Why There’s No New Supply of Mobile Home Parks — And What That Means for Investors

Mhp No Supply

Why There’s No New Supply of Mobile Home Parks — And What That Means for Investors

“They’re not building more of them.”

That’s a phrase you hear often about mobile home parks — and it’s not just casual observation. It’s a hard, economic reality.

Unlike multifamily apartments or self-storage, there is no meaningful new supply of mobile home parks being developed in the U.S.

Here’s why that matters — and why it represents one of the most powerful tailwinds for investors in this space.

Reason #1: Local Governments Don’t Want New Mobile Home Parks

Most municipalities across the U.S. are hostile to the idea of approving new mobile home parks. Why?

Because from a city’s perspective, mobile home parks:

  • Generate low property tax revenue
  • Bring in families that require high service use (schools, infrastructure, etc.)

It’s a bad fiscal tradeoff for cities, so even in areas with clear housing shortages, new parks are effectively zoned out of existence.

Zoning hurdles and NIMBY sentiment make getting entitlements nearly impossible — even for experienced developers.

At Sunrise, we’ve reviewed over 1,000 MHP deals. The number of ground-up park developments we’ve seen approved? Fewer than a handful.
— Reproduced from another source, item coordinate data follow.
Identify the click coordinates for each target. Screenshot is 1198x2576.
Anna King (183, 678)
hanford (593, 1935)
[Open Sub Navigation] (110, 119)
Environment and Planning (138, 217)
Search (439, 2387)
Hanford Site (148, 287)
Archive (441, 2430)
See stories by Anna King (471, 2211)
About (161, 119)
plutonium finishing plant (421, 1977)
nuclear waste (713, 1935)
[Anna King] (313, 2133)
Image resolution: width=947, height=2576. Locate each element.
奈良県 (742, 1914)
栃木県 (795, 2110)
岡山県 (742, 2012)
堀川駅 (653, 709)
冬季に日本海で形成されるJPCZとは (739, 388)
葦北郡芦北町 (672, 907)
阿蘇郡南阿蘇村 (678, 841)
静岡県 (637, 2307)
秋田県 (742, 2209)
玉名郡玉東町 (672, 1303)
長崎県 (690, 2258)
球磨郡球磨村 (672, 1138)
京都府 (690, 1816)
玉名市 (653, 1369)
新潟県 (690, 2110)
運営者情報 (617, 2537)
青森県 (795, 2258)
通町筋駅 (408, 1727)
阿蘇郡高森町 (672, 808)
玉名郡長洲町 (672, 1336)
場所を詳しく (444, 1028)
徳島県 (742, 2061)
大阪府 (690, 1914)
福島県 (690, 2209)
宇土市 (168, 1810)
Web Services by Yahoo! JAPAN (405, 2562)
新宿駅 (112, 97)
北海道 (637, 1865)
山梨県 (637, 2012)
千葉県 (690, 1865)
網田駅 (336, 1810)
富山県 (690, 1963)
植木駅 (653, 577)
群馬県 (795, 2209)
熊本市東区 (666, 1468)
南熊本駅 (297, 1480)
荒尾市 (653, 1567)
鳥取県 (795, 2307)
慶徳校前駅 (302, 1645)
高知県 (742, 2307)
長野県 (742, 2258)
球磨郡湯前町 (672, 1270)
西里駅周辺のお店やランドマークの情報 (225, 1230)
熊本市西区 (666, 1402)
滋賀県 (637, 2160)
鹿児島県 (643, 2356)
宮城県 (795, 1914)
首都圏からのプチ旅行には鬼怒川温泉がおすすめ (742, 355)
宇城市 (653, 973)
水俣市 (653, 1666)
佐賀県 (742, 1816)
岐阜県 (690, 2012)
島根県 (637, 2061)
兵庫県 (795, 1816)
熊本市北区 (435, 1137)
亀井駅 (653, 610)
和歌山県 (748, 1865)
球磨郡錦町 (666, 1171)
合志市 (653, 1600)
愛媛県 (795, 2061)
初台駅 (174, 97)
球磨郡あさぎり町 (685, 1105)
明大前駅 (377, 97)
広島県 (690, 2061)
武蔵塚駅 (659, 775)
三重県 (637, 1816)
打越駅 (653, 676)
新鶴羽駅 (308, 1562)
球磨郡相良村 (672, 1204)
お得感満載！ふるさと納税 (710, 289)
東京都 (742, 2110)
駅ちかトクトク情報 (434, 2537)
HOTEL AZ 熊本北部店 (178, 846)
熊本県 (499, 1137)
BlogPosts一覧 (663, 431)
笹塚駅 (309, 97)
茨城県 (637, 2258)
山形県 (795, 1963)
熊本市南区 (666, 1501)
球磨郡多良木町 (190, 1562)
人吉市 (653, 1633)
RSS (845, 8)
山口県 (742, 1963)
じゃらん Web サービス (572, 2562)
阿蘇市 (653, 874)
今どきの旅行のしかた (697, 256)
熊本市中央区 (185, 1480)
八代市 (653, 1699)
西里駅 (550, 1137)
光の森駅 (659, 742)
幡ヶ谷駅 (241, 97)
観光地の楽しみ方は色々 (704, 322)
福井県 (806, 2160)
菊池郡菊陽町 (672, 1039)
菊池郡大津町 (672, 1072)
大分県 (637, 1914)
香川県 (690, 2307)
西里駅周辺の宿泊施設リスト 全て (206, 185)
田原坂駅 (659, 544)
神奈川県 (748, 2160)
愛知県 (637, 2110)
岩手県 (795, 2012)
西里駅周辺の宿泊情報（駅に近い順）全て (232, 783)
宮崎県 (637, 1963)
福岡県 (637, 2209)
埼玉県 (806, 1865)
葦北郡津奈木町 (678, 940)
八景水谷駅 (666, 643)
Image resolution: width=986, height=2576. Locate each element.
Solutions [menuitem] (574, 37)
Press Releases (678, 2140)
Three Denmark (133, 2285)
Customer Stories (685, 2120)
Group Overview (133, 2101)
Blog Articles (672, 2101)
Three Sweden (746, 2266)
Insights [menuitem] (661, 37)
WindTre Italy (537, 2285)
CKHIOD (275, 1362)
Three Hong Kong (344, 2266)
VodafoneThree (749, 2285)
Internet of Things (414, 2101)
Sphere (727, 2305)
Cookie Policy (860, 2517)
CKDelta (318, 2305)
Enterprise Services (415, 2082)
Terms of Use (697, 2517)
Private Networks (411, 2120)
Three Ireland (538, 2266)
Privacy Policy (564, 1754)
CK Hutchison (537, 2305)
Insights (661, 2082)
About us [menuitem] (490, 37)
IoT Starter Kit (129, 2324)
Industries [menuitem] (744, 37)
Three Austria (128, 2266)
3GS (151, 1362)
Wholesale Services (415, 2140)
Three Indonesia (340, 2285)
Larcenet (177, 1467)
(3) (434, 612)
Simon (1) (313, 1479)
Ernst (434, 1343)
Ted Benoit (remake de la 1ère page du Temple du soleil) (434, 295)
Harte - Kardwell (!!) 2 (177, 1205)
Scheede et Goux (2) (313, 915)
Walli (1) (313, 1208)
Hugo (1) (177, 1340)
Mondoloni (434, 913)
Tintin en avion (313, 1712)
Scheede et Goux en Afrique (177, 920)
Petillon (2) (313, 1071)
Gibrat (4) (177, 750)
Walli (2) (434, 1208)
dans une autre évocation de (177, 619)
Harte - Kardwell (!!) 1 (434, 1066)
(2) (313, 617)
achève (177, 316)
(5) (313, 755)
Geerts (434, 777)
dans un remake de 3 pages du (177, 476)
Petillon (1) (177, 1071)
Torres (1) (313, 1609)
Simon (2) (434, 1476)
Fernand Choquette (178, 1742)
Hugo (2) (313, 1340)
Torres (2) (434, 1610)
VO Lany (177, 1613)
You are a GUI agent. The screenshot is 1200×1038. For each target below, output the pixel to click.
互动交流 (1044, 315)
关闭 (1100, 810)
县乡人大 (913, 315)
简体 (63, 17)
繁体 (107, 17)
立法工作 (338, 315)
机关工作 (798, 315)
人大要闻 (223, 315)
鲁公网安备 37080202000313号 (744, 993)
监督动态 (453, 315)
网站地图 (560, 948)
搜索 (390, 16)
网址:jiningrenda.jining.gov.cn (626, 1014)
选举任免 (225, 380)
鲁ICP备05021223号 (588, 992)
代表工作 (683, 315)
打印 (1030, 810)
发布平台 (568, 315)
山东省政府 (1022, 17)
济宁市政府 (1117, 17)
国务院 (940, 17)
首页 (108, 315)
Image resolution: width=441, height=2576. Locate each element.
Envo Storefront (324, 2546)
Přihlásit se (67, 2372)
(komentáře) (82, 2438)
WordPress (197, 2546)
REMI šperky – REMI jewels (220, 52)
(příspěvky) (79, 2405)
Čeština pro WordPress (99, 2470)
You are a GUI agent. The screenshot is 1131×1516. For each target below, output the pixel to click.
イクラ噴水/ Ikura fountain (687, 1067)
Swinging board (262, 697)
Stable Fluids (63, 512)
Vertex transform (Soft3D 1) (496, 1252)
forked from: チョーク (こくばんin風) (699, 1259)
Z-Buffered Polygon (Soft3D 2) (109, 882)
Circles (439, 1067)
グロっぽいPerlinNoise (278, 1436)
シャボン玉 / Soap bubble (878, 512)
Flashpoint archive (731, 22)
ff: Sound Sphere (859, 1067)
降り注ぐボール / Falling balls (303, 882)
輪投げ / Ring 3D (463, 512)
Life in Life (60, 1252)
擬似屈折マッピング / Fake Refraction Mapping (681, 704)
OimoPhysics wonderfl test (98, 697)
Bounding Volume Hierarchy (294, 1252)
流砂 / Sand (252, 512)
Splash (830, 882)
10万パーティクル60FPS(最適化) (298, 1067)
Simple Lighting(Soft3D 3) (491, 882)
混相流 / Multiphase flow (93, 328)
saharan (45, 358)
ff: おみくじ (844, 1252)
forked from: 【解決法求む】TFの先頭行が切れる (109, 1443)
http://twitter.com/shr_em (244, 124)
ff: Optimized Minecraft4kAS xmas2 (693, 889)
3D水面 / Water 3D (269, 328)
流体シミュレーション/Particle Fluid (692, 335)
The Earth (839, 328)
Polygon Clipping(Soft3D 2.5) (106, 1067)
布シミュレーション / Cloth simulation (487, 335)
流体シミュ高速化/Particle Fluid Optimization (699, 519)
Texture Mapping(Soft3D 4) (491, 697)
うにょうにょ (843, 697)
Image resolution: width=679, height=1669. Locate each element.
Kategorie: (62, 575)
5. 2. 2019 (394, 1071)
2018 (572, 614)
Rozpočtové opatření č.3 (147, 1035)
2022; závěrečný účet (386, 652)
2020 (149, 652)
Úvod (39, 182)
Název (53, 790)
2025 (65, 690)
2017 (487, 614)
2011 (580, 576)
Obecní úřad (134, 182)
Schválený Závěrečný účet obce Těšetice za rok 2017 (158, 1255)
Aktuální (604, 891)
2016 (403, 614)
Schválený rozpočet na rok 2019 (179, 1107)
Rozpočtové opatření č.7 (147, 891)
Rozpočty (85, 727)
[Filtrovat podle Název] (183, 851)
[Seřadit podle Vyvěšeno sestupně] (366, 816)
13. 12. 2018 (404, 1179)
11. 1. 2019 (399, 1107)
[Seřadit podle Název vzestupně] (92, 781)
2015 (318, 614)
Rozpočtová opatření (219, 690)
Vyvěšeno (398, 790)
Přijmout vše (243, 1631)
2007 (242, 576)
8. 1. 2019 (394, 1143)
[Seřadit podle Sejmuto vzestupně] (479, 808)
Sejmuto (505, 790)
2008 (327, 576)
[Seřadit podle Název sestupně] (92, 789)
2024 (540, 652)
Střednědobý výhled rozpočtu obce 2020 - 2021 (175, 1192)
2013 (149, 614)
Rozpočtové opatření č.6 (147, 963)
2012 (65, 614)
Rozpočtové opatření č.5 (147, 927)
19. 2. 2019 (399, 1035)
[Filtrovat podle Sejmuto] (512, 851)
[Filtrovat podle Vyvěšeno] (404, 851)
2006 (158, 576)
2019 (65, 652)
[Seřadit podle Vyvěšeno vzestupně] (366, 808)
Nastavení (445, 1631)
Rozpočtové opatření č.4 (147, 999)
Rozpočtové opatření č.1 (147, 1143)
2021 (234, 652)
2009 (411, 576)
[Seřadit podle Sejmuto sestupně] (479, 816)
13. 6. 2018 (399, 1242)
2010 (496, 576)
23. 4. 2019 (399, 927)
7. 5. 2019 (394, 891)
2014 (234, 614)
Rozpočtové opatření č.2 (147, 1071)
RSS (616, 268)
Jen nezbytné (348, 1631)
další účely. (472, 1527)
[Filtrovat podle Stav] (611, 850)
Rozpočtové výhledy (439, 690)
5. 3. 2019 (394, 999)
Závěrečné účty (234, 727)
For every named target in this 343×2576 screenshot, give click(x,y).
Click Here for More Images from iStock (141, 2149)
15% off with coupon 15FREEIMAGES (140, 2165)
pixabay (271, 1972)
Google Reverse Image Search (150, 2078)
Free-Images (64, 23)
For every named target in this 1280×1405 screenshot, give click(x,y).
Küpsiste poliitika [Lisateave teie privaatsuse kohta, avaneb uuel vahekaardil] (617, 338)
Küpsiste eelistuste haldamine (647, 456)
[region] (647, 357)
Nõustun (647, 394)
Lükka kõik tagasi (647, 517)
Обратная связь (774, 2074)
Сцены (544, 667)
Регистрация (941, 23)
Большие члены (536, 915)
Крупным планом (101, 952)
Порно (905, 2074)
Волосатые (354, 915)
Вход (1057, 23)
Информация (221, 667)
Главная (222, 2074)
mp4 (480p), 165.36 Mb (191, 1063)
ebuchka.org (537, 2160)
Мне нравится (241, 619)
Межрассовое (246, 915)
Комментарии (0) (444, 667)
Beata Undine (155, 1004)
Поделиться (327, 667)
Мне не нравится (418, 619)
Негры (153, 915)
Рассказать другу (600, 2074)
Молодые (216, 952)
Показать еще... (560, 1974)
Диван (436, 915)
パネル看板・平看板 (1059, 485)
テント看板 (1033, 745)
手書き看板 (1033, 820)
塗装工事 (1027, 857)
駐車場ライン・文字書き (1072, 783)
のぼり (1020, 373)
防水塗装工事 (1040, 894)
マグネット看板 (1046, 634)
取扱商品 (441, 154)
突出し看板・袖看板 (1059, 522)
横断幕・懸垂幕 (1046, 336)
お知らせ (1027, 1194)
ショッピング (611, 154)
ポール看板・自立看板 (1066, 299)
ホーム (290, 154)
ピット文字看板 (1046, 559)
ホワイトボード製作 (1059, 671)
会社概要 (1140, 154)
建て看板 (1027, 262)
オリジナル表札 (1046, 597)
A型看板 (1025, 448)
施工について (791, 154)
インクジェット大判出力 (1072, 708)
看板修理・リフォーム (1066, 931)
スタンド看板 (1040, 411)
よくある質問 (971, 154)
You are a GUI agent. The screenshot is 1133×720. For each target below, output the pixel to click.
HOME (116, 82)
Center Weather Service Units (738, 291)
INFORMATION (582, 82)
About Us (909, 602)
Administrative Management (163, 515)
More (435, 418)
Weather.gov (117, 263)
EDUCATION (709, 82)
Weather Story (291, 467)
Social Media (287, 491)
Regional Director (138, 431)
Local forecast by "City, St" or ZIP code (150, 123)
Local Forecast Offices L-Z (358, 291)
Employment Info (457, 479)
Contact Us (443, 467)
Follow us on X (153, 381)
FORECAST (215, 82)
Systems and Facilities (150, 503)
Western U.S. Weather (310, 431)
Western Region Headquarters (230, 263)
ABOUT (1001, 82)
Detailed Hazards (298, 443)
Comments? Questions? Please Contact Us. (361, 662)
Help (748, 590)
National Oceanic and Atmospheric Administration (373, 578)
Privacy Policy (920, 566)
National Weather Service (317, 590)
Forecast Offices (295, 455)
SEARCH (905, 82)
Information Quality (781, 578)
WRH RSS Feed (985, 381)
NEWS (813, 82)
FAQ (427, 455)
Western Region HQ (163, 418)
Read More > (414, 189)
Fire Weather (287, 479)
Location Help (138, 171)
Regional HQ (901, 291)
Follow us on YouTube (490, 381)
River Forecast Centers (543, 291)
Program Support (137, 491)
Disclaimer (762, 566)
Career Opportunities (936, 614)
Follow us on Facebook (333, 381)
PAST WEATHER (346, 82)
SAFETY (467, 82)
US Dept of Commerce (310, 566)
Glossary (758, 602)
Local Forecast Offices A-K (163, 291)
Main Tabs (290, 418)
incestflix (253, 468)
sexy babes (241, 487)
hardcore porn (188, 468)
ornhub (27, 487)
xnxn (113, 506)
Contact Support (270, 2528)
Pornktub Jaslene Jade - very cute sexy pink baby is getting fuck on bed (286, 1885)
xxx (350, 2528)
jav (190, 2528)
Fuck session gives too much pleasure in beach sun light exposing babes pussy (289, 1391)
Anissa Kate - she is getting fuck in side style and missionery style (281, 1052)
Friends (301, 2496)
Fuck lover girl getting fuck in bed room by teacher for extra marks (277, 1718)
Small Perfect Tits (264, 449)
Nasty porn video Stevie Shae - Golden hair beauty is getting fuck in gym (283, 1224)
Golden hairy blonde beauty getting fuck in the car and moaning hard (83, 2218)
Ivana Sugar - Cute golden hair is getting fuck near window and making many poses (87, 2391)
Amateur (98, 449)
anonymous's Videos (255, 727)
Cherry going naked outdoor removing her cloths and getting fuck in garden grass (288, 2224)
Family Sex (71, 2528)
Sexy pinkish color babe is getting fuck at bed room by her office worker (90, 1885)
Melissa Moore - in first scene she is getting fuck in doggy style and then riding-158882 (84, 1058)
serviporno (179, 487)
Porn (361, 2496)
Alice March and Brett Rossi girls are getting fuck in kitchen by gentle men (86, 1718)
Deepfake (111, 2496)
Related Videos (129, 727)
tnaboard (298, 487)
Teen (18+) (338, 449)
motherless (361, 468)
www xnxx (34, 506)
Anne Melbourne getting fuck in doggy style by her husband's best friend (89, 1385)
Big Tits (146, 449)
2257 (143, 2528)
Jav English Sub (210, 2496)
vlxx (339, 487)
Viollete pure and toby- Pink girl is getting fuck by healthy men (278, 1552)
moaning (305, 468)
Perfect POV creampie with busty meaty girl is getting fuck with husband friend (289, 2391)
Reason #2: Existing Parks Are Being Redeveloped — Not Preserved

While cities block new parks, they’re also redeveloping existing ones. Parks located in urban or high-growth areas are being converted into:

  • Apartment complexes
  • Retail centers
  • Mixed-use commercial developments

 

Why Mhp Supply Is Limited

This trend shrinks the supply of MHPs year over year.

Even when parks are profitable and full, they’re often more valuable as land plays — especially if they’re sitting on infill land with upzoning potential.

Industry data shows the number of MHPs in the U.S. has declined each of the past 10 years, and that trend continues.

What This Means for Investors

For long-term investors, this shrinking supply is a major upside catalyst. Why?

  • Scarcity Drives Value — No new supply + rising demand = price pressure upward
  • Strong Rent Growth — Without overbuilding risk
  • Cap Rate Compression — Increased investor interest drives asset values up
  • Durability in Downturns — Affordable housing demand holds strong in recessions

Bottom Line

Most asset classes deal with the constant pressure of oversupply. Mobile home parks? The opposite.

There’s no meaningful new supply — and supply is actually shrinking.

For investors focused on long-term, durable cash flow and capital preservation, there are few tailwinds more powerful than this one.